In our current culture of pregnancy and birth, it has become normal for an insurance company to decide where and how a woman gives birth. It has become normal for births to be scheduled at the convenience of the doctor or hospital staffing. It has become normal for providers to put time limits on how long a woman "should" be pregnant or in labor. It has become normal for government politicians lobbied by corporate entities to dictate what your doctor or midwife can and cannot do, how they can or cannot serve you, despite their own clinical expertise or your free informed consent. It has become normal for doctors and hospitals to ignore readily available evidence that contradicts their standard protocol. It has become normal to have strangers surround a woman at her most vulnerable and sacred moments. It has become normal for pregnancy to be treated like a disease and for women and babies to compromise their safety and care to fit the needs of the system rather than the system working to fit the needs of women and babies.

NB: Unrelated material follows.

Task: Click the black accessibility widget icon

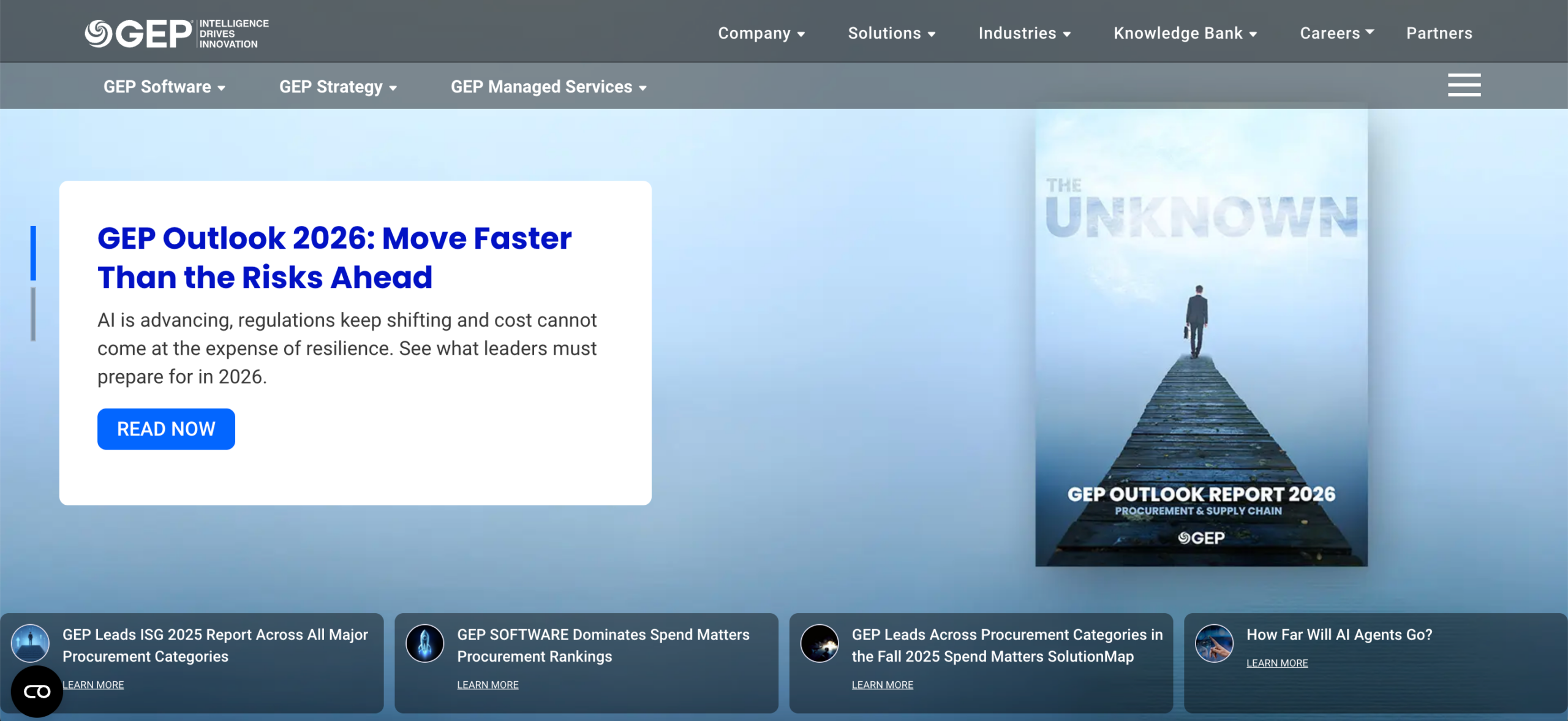Action: click(37, 692)

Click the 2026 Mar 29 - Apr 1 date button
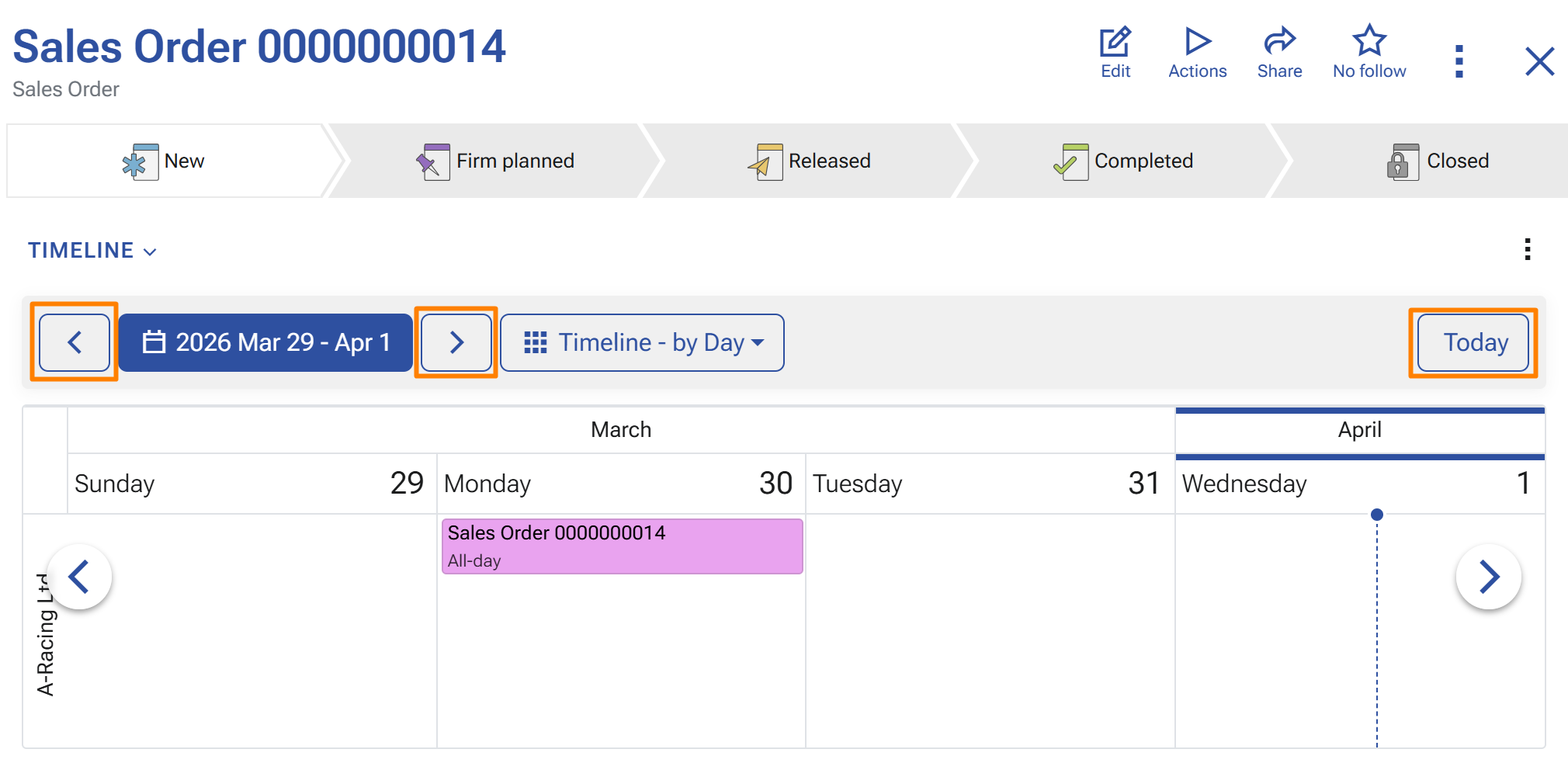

But should all those things be normal? Is this good and right? Is this how God intended it to be? Is the current standard model of care working within the design of God and serving the individual? Is it honoring motherhood? Is it honoring physiology? Is it leading to healthier outcomes?


You can choose to just go with the flow, not question, do what you've been trained to believe is normal. You can let your birth be decided by who your insurance covers, by who happens to be there at the hospital, by what your state has dictated is "allowed", by the schedule of your doctor, or by what will make the least waves in your social circles. You as mother can choose to do that.


But you can also choose to step outside the paradigm you were told is normal. You can choose to question whether those norms are actually good and right for you, your baby, your family. You can ask if there's a better way. You can embrace the authority God has given to you and only you as mother of this baby and caretaker of your body. You can make decisions informed by your faith, your intuition, and your biology even if it makes others uncomfortable, upset, hurt, or defensive. Even if it means sacrifice and extra work.


Perhaps for some the “pain of childbearing” comes in the form of winnowing relationships, being vilified or misunderstood, setting boundaries that sting, daring to say no, financial sacrifice, stepping outside a comfort zone or cultural norm, or claiming maternal authority when it would be a whole lot easier to acquiesce it to others. Those all come with some degree of pain at the service of our vocation and bearing life. They all can play a part in claiming mature motherhood.


There are situations outside our control, yes. There may be circumstances in your pregnancy or birth allowed by God that mean you do listen to the voices and advice within the system, when it is wise and good to trust those who are skilled in medicine and surgery. There are absolutely times when it honors God and ourselves to address pathology and seek the care and gifts of healers and doctors. But always remember that it is our right and responsibility to discern, to question, to plan, to be the primary decision makers for ourselves and our babies. Remember that we answer to God and our families first, not fallible systems, cultural norms, or manmade authority. We can claim and embrace that in our own unique circumstances. We can question with confidence. We can choose or we can let it be chosen for us.